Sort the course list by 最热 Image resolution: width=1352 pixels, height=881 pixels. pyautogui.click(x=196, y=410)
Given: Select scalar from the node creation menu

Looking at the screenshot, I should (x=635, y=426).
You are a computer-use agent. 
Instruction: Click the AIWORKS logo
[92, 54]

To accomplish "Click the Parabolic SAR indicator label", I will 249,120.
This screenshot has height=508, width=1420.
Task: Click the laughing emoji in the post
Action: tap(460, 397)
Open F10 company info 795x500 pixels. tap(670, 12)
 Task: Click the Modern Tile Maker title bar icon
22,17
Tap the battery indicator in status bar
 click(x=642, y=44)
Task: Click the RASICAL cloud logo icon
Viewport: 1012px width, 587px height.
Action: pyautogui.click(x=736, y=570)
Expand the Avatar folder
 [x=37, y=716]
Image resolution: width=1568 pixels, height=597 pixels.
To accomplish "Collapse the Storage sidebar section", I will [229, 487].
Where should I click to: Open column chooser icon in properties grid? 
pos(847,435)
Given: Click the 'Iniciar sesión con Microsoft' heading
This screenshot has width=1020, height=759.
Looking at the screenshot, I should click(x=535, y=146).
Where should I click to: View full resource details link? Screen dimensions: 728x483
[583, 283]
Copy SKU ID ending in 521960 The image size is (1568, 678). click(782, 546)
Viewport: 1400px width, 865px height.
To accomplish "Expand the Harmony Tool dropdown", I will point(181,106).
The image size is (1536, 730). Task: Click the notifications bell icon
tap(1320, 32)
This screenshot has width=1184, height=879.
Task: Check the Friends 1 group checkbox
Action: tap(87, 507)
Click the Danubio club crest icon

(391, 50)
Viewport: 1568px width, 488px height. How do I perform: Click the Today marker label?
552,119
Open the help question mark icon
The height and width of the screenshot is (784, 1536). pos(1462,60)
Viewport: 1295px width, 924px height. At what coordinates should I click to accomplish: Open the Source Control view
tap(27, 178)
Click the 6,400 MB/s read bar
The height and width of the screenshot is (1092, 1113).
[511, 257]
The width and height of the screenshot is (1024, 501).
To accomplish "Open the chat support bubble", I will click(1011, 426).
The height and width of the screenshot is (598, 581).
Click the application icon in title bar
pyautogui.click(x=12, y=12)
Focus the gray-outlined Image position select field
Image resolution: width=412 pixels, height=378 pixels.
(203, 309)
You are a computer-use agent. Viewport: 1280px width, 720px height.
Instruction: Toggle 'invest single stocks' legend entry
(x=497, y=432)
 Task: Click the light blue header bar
━━━━━━━━━━━━━━━━━━━━━━━━━━━━━━
Task to complete: Copy out all of the entries above word for word.

Worked solution:
Sort the course list by 最热 Image resolution: width=1352 pixels, height=881 pixels. pyautogui.click(x=196, y=410)
Given: Select scalar from the node creation menu

Looking at the screenshot, I should (x=635, y=426).
You are a computer-use agent. 
Instruction: Click the AIWORKS logo
[92, 54]

To accomplish "Click the Parabolic SAR indicator label", I will 249,120.
This screenshot has height=508, width=1420.
Task: Click the laughing emoji in the post
Action: tap(460, 397)
Open F10 company info 795x500 pixels. tap(670, 12)
 Task: Click the Modern Tile Maker title bar icon
22,17
Tap the battery indicator in status bar
 click(x=642, y=44)
Task: Click the RASICAL cloud logo icon
Viewport: 1012px width, 587px height.
Action: pyautogui.click(x=736, y=570)
Expand the Avatar folder
 [x=37, y=716]
Image resolution: width=1568 pixels, height=597 pixels.
To accomplish "Collapse the Storage sidebar section", I will [229, 487].
Where should I click to: Open column chooser icon in properties grid? 
pos(847,435)
Given: Click the 'Iniciar sesión con Microsoft' heading
This screenshot has width=1020, height=759.
Looking at the screenshot, I should click(x=535, y=146).
Where should I click to: View full resource details link? Screen dimensions: 728x483
[583, 283]
Copy SKU ID ending in 521960 The image size is (1568, 678). click(782, 546)
Viewport: 1400px width, 865px height.
To accomplish "Expand the Harmony Tool dropdown", I will point(181,106).
The image size is (1536, 730). Task: Click the notifications bell icon
tap(1320, 32)
This screenshot has width=1184, height=879.
Task: Check the Friends 1 group checkbox
Action: tap(87, 507)
Click the Danubio club crest icon

(391, 50)
Viewport: 1568px width, 488px height. How do I perform: Click the Today marker label?
552,119
Open the help question mark icon
The height and width of the screenshot is (784, 1536). pos(1462,60)
Viewport: 1295px width, 924px height. At what coordinates should I click to accomplish: Open the Source Control view
tap(27, 178)
Click the 6,400 MB/s read bar
The height and width of the screenshot is (1092, 1113).
[511, 257]
The width and height of the screenshot is (1024, 501).
To accomplish "Open the chat support bubble", I will click(1011, 426).
The height and width of the screenshot is (598, 581).
Click the application icon in title bar
pyautogui.click(x=12, y=12)
Focus the gray-outlined Image position select field
Image resolution: width=412 pixels, height=378 pixels.
(203, 309)
You are a computer-use agent. Viewport: 1280px width, 720px height.
Instruction: Toggle 'invest single stocks' legend entry
(x=497, y=432)
 Task: Click the light blue header bar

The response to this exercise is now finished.